Educateurs pas délateurs

jeudi 24 avril 2008, par Sophie.L


La légitimation de la délation n’appartient qu’aux systèmes totalitaires, résistons, désobeissons !

Dans les années 70, nous, travailleurs sociaux, dénoncions la mission de contrôle que l’état social voulait nous confier, en aidant les habitants des cités à s’organiser au sein de comités de quartiers pour faire respecter leurs droits et leur dignité. Aujourd’hui l’ Etat Pénal voudrait faire de nous des garants de la paix sociale, des indics sociaux au service de la répression formalisée par les lois liberticides dont font partie les lois de prévention de la délinquance.

Le pouvoir ultra-libéral produit la misère sociale, accentue les inégalités de façon exponentielle et concentre les richesse sans redistribution. Etre pauvre, constitue en soi un délit, pour préserver les intérêts d’une minorité, dont le seul bût est d’accumuler les profits. Les chômeurs de longue durée, les Rmistes, les prostituées, mendiants, gens du voyage, parents défavorisés, deviennent les boucs émissaires. Il faudrait « mériter » les indemnités chômage, les allocations de misère...Délit de sale gueule, de marginalité, chasse à la fraude par les ANPE, tandis que des patrons voyous délocalisent, licencient, abusent de biens sociaux en toute impunité.

Dans quels régimes la délation se transforme t elle en acte civique ?

Les dénonciations auprès des maires, le secret partagé avec…la police deviendraient des actes civiques incontournables...

Hitler dès son arrivée au pouvoir en 1933 incitait la jeunesse à dénoncer ceux qui professaient des idées contraires à l’idéologie du Reich. Le gouvernement de Vichy en instituant la délation a conduit des millions de juifs, d’homosexuels, d’opposants politiques de Tziganes dans les camps de la mort. Les U.S.A sous le maccarthysme dans les années 50, ont recruté d’anciens nazis au sein de la CIA

pour faire « la chasse aux rouges » Sans oublier les gigantesques massacres, internements, procès arbitraires de la Russie Stalinienne et les pays satellites.

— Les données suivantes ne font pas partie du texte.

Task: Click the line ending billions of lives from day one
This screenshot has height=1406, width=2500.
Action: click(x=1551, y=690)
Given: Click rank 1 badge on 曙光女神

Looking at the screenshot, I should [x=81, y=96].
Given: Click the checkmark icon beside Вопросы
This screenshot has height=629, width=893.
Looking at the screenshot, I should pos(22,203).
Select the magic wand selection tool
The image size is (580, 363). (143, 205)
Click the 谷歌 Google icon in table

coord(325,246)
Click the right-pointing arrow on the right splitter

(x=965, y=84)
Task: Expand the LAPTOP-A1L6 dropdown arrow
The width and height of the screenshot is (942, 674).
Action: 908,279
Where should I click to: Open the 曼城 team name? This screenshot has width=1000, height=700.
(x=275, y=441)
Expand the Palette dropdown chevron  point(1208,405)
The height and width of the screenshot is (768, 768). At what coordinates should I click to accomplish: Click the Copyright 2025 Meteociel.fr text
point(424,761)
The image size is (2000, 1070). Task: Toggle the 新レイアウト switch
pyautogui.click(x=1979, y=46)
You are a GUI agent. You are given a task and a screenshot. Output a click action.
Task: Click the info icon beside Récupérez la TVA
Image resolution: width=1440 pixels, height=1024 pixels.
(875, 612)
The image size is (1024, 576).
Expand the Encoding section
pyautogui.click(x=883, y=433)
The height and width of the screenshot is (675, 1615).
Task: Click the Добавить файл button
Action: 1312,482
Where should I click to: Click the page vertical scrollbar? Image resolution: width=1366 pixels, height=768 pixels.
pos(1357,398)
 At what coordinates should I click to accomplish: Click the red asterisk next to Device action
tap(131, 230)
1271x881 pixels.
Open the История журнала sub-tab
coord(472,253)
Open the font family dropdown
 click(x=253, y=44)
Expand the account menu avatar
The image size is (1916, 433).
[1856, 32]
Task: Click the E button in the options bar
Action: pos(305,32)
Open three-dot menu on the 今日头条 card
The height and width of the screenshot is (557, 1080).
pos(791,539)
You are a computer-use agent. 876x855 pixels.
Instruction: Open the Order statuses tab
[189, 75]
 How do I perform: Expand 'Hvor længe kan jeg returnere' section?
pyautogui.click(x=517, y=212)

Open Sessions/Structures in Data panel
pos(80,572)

Est -ce ce type de société que nous voulons ?

La dictature apparaît là où l’ennemi intérieur est désigné : Ici l’ennemi intérieur c’est le pauvre, l’immigré, le parent défaillant, le marginal, le délinquant...Ils seraient arnaqueurs profiteurs, paresseux, parasites, déviants, sauvageons.Il existerait par conséquent une citoyenneté à deux vitesses celle qui a droit de cité et celle qui doit être dénoncée.

La législation n’a plus cours quand elle est contredite par l’éthique.

L’article 21 de la constitution de 1958 stipule : lorsque le gouvernement viole les libertés et les droits garantis par la constitution la résistance sous toutes ces formes est le plus sacré de tous les droits et le plus impérieux des devoirs.

Travailleurs sociaux, personnels soignants, enseignants nous devons souscrire à ce refus.

Les élus ne sont pas nos mandataires et en aucun cas nous ne signalerons des personnes dont le seul délit d’être défavorisés socialement, sans droits, et sans papiers…. Nous continuerons à garantir la relation de confiance, de confidentialité, d’entraide, de libre adhésion, d’anonymat , socle de la loi de 1972 concernant les statuts de la Prévention Spécialisée mais aussi du travail social en général.

C’est le gouvernement qui est hors la loi !

Renforçons ce formidable courant de résistance qui émerge au sein des collectifs de travailleurs sociaux, de soignants, des syndicats enseignants, de collectifs de défense des sans-papiers contre un régime qui bascule vers le totalitarisme.